# YOUR TASK
What are the lines from the one containing "This screenshot has width=600, height=470." through the last line of the records below? Return them exactly, leaving out pictures.

(DATA EXTRACT Opens)

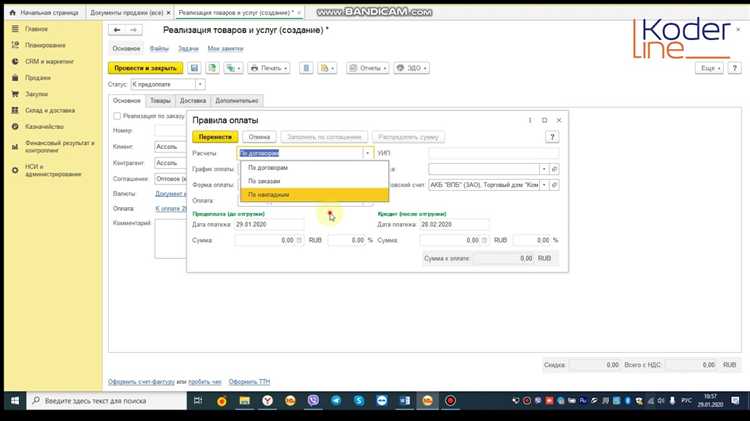
Task: Open the Казначейство section in sidebar
Action: tap(44, 126)
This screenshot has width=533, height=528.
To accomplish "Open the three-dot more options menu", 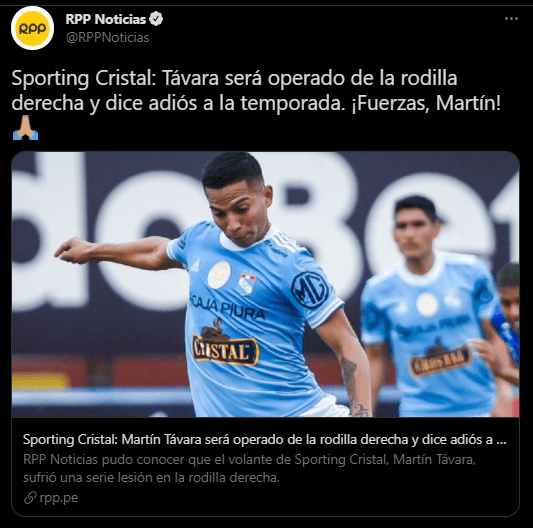I will pyautogui.click(x=511, y=19).
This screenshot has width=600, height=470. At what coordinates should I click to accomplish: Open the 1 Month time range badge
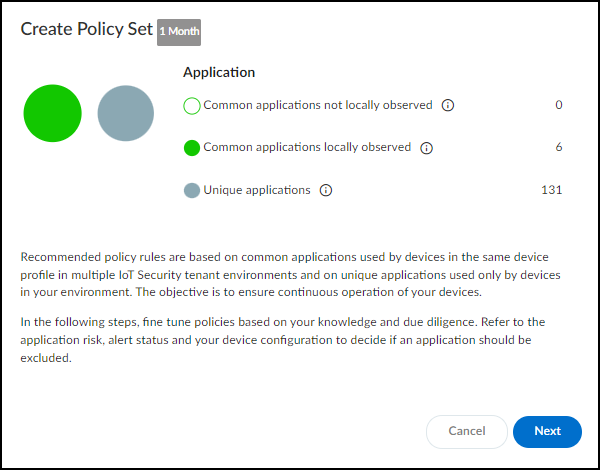pos(180,32)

(DATA EXTRACT Closes)

# EXPECTED ANSWER
This screenshot has width=600, height=470. At what coordinates should I click to accomplish: Open the 1 Month time range badge
pos(180,32)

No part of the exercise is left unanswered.